Resource request is a contract between your workload and the Kubernetes scheduler.

Using monitoring tools with Kubernetes clusters for getting insights about the usage of cpu and memory of application could help. Complementary to this, kubectl top pods to get more insights may help too. In the meantime, you could run load tests and simulate more usage of your applications, the more close to what you could have in Production with high traffic, the better.

I recently discovered that Vertical Pod Autoscaler is better at it since that’s its job.

Setting resource request and limit is hard, VPA is here to help. Observes usage, Recommends resources and Updates resources (if Auto mode).

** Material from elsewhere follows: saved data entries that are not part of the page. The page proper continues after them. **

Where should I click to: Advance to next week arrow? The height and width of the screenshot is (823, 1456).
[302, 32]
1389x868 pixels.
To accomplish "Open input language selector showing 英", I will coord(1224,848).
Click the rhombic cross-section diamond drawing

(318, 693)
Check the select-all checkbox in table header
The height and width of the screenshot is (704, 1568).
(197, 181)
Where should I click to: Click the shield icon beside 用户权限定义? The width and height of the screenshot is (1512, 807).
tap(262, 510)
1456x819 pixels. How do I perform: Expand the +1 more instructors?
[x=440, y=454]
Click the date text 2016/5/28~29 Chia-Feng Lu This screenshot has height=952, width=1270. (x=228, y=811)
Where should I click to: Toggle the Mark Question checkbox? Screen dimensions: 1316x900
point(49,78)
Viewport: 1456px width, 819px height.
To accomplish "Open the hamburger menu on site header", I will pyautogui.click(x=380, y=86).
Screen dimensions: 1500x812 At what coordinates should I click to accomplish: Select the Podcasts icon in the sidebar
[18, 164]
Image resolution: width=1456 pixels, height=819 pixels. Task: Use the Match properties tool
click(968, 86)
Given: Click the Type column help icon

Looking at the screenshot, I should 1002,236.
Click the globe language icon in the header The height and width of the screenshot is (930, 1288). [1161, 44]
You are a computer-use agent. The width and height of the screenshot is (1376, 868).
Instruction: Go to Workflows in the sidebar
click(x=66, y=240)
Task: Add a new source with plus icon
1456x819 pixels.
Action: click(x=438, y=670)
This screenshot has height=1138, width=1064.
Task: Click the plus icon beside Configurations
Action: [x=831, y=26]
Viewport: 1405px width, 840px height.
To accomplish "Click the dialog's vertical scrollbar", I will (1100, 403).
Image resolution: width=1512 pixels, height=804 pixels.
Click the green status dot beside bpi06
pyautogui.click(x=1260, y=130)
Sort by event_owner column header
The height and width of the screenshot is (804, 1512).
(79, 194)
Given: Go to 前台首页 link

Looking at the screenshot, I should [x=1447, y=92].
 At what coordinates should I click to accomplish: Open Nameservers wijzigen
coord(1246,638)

Let’s now see in actions how easy it is to leverage VPA on a GKE cluster.

First enable VPA:

# For a new cluster
gcloud container clusters create --enable-vertical-pod-autoscaling

# For an existing cluster
gcloud container clusters update --enable-vertical-pod-autoscaling

Then deploy a VPA resource for your specific application:

apiVersion: autoscaling.k8s.io/v1
kind: VerticalPodAutoscaler
metadata:
  name: myblog
spec:
  targetRef:
    apiVersion: "apps/v1"
    kind: Deployment
    name: myblog
  updatePolicy:
    updateMode: "Off"

And finally, after some time and load tests with your applications, you could discover those metrics by running kubectl describe vpa myblog:

...
Recommendation:
    Container Recommendations:
      Container Name:  myblog
      Lower Bound:
        Cpu:     3m
        Memory:  4194304
      Target:
        Cpu:     6m
        Memory:  5242880
      Uncapped Target:
        Cpu:     6m
        Memory:  5242880
      Upper Bound:
        Cpu:     6m
        Memory:  5242880
...

In this illustration, I’m using the updateMode: "Off", with that I need to manually apply those numbers on my Deployment manifest. Lower Bound could be used to set the requests numbers (but you may want to use Target to be more conservative). Upper Bound could be used to set the limits numbers. So with the numbers gotten above, here is what the Deployment manifest will look like to represent them:

...
          resources:
            requests:
              cpu: 3m
              memory: 4Mi
            limits:
              cpu: 6m
              memory: 5Mi
...

Notes: those numbers could be applied automatically and continuously if you are using updateMode: "Auto" instead. Furthermore, there is also some known limitations with VPA to be aware of.

Complementary and further resources:

Hope you enjoyed that blog article and that you are now more equiped to properly set your Kubernetes resources request and limits for your own applications.